WORK TO BE COMPLETED
Scan the entries below. List each line with "field".

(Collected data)
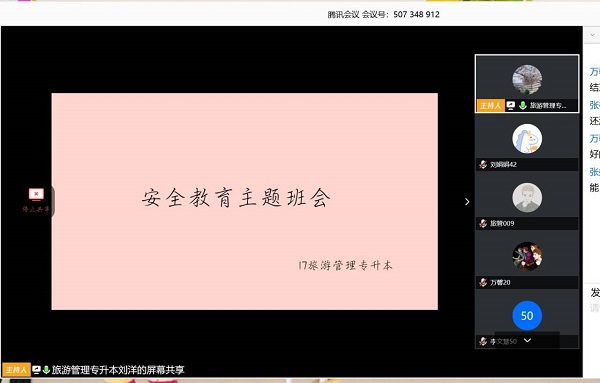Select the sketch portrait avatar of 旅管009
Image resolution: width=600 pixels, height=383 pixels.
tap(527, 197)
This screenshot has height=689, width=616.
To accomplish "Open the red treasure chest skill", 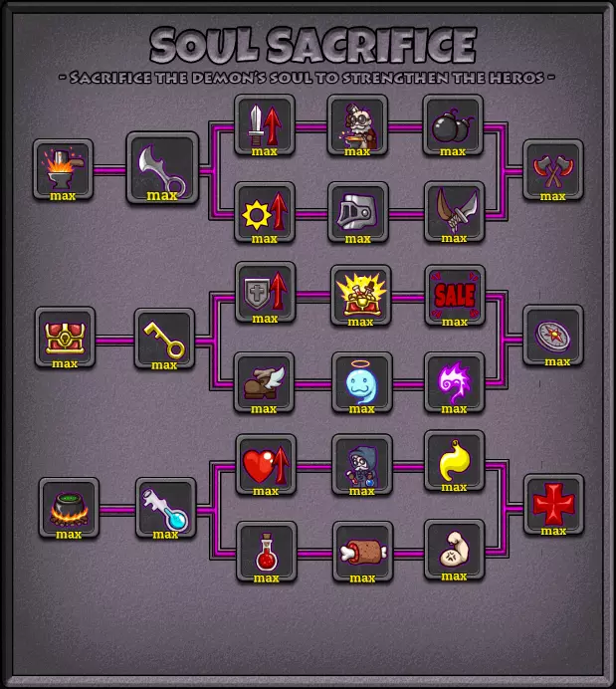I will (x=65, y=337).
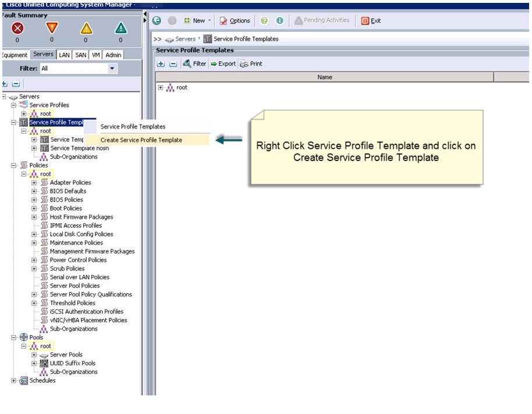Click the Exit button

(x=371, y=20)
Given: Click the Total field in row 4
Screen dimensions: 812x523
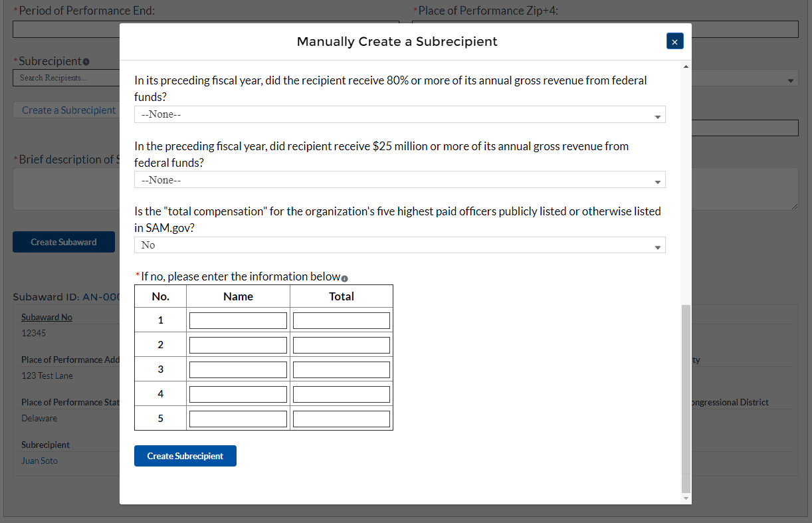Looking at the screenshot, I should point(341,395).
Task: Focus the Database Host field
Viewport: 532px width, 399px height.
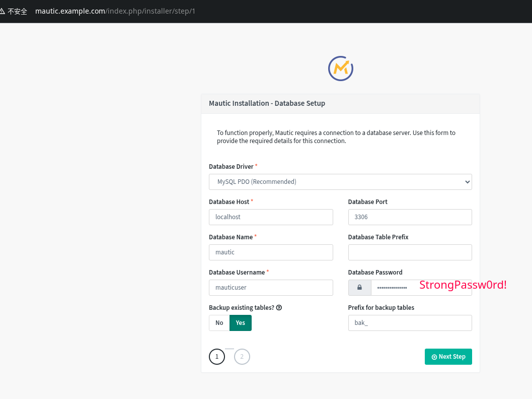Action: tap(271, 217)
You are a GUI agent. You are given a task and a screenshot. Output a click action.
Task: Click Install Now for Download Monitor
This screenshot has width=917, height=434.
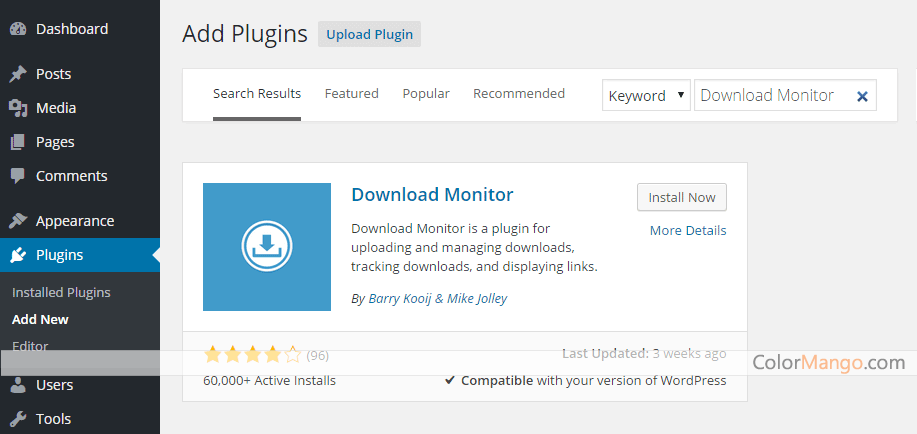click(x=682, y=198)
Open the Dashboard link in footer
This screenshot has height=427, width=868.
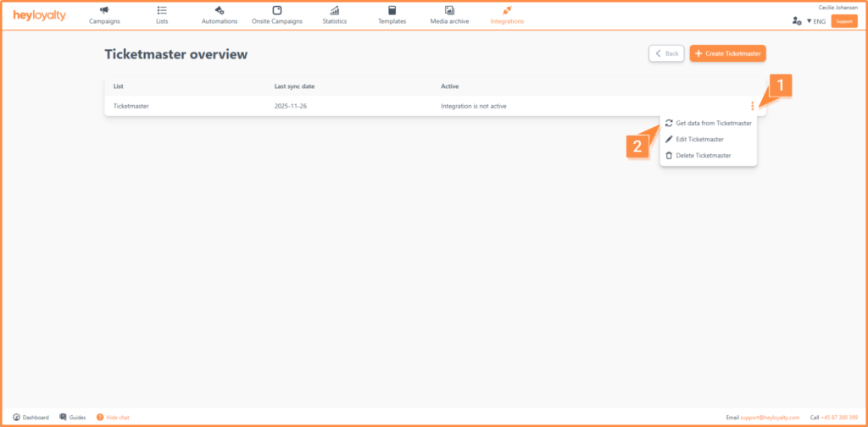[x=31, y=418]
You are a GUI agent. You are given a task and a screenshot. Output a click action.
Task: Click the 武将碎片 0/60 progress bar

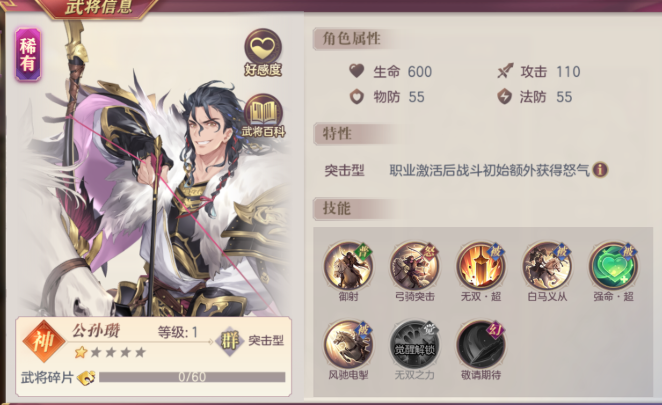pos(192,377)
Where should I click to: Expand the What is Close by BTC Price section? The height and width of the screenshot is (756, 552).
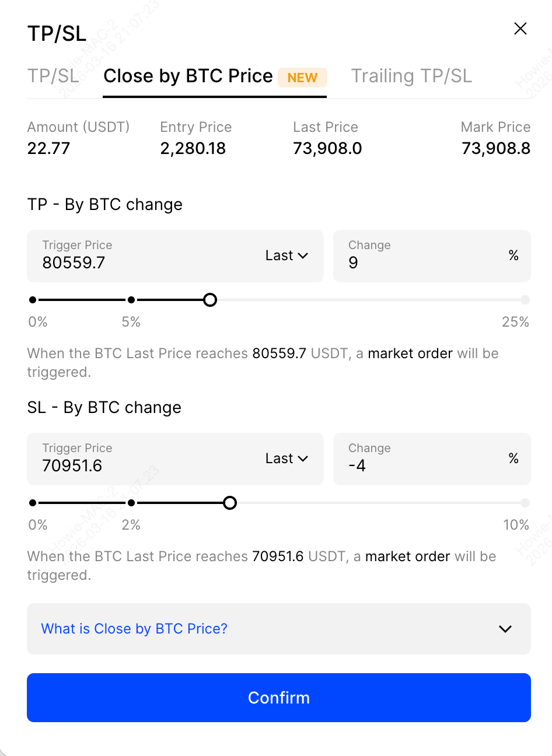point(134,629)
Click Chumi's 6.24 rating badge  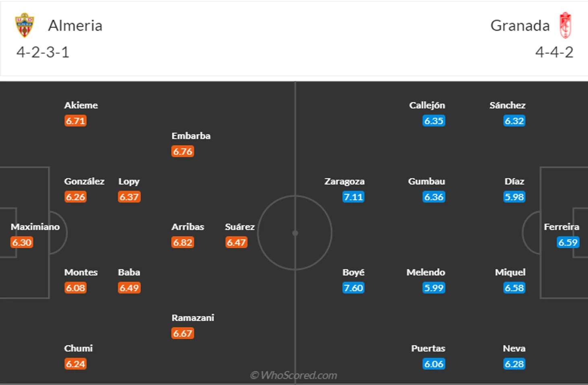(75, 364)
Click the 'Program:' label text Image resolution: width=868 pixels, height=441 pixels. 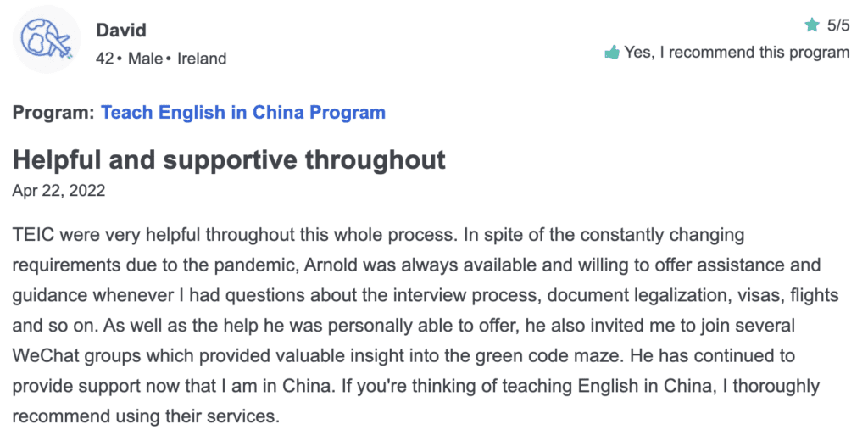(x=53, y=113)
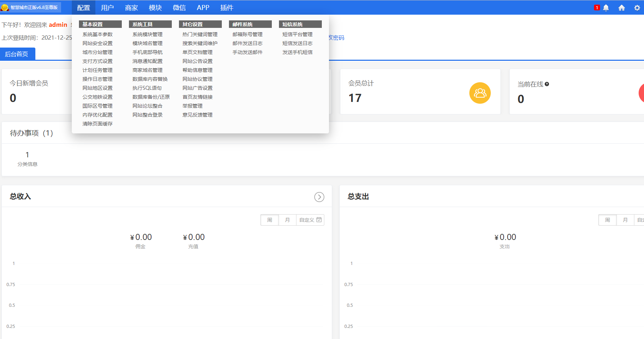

ANSWER TO THIS EXERCISE
Given: Click the Total field in row 4
Task: Focus the Database Host field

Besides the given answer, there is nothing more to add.